The portfolio charts website, I wrote about before, now lets you do analysis using Australian assets, inflation etc! It turns out that the best portfolio for Australia isn't the same as the best for the US... The following table shows the average and standard deviation of real returns, the maximum drawdown, and the safe and permanent withdrawal rates (preserves capital) for a 30 year retirement horizon:
This is based on data since 1970. Based on the permanent withdrawal rate the Ivy Portfolio developed by Meb Faber is best. The 100% Aussie stocks portfolio (TSM) has a slightly higher return, but the lowest permanent withdrawal rate. So, I think Aussie investors should start to think about portfolio design from something similar to the Ivy Portfolio. It's no surprise that I have been a fan of Meb Faber and endowment style portfolios...

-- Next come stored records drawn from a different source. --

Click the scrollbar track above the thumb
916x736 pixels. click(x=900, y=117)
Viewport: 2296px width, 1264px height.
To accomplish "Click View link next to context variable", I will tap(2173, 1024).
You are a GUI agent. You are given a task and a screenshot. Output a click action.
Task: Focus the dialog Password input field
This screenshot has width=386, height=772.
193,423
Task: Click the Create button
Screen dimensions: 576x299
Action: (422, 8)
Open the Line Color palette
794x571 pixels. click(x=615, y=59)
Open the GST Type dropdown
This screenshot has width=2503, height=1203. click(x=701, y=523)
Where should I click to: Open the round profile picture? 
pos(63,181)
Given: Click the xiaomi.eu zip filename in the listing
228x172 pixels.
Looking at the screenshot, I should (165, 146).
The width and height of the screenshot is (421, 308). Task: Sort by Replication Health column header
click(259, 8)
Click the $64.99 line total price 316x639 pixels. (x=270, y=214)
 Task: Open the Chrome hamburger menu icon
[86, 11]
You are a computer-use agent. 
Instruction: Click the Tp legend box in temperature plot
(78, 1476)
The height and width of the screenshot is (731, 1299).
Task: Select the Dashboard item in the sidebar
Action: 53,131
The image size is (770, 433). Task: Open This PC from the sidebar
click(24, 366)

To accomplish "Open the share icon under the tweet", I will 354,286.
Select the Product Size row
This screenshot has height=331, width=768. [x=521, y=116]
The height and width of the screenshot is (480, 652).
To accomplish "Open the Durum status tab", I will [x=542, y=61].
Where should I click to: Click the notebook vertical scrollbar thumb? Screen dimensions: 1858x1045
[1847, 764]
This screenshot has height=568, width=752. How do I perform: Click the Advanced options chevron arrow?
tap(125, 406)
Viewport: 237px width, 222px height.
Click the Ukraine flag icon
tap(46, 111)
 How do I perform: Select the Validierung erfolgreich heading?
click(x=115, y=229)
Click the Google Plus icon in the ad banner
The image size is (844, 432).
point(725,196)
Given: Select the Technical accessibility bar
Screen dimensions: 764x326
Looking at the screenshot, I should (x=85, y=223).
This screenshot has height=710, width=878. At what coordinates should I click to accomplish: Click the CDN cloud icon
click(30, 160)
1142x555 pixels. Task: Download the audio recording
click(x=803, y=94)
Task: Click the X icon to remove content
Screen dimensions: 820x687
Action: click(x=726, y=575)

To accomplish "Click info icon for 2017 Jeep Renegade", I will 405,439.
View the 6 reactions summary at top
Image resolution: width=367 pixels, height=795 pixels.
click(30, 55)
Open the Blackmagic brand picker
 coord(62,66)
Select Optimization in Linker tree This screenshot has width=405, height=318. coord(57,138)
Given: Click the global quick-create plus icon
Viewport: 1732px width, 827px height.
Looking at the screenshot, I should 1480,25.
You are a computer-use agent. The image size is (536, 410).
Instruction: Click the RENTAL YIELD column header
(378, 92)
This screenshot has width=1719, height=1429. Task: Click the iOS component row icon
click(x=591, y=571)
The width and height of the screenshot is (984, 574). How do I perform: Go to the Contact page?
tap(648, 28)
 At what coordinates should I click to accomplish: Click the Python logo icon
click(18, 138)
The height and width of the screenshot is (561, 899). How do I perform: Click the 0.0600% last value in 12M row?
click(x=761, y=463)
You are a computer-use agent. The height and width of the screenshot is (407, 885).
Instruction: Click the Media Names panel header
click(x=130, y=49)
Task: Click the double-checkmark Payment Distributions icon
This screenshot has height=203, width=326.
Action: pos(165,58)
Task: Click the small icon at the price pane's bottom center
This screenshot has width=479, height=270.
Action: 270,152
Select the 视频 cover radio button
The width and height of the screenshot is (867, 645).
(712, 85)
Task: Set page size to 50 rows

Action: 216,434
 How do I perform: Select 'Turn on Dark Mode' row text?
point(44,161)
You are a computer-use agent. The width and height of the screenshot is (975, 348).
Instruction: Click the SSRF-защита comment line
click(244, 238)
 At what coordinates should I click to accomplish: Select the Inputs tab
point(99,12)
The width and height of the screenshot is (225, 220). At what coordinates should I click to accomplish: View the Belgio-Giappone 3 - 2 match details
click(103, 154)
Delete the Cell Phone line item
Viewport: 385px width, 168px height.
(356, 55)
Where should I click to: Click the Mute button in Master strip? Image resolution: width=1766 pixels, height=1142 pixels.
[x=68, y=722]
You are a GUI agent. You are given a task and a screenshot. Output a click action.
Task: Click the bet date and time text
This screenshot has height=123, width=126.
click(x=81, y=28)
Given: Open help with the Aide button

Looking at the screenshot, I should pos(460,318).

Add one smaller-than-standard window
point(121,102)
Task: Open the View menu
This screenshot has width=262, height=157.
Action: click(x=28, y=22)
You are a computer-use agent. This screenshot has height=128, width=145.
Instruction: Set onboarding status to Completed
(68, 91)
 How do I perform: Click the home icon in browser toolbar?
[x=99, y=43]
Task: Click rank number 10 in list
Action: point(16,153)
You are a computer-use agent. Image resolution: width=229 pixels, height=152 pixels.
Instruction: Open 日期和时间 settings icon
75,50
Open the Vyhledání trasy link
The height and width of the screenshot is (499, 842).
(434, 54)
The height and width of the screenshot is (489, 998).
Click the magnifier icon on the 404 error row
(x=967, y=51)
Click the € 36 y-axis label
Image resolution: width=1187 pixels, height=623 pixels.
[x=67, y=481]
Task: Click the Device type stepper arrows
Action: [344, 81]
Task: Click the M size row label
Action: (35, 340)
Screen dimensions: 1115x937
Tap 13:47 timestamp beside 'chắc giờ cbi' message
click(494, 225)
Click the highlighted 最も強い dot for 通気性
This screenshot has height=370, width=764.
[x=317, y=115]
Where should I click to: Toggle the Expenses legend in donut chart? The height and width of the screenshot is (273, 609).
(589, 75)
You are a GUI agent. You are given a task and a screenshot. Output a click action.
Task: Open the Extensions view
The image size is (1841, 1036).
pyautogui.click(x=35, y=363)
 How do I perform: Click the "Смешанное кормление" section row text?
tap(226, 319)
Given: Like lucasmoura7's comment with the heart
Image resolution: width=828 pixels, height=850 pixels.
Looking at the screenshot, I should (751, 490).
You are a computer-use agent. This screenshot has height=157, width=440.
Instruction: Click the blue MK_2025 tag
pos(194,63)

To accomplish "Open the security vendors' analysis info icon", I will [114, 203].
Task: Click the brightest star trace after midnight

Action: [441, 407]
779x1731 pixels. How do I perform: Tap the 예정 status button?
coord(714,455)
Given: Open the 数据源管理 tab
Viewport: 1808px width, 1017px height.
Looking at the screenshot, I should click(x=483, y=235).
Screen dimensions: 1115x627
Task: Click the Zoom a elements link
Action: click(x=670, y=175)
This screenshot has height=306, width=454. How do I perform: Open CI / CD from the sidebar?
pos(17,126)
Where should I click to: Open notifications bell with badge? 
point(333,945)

Using ETFs, this portfolio recommends putting 20% into each of Australian stocks, international stocks, intermediate term bonds, commodities, and REITs.
Using the build your own portfolio tool you can see what tweaking this beginning portfolio can do. For example, replacing half the commodities allocation with gold and half the bond allocation with extra international stocks, increases the return to 6.1% and the SWR and PWR to 5.2% and 4.4% with almost no increase in drawdowns.
Going to 60% stocks divided equally between Australia and the rest of the world and 10% in each of bonds, gold, commodities, and REITs, is actually quite similar in return profile to the Ivy Portfolio. The key thing is to hedge Australian stocks with international and real assets. This latter portfolio is probably going to tbe basis of my own new target portfolio.
1 comment:
How do you take into account your existing weighting towards real estate (ie your house), given that we (Australia, esp. Sydney and ACT) have v. high house prices. So, although you might normally (in the US) ignore that $300K or whatever that is committed to housing (as an example) when evaluating overall asset allocation, here in Oz one's house consumes a larger proportion of available assets - so it should probably be considered part of one's investment portfolio (after all, you can always sell the house and rent instead, thus freeing up your housing equity to invest, or even just borrow again housing equity to invest) when considering overall asset allocation.
For example, I tend to invest mostly in equities and not bother much with REITs, as I am already largely 'invested' in real estate via our home equity (and now also have an 'off the plan' apartment investment deposit, so will have a large investment in real estate from 2023 onwards).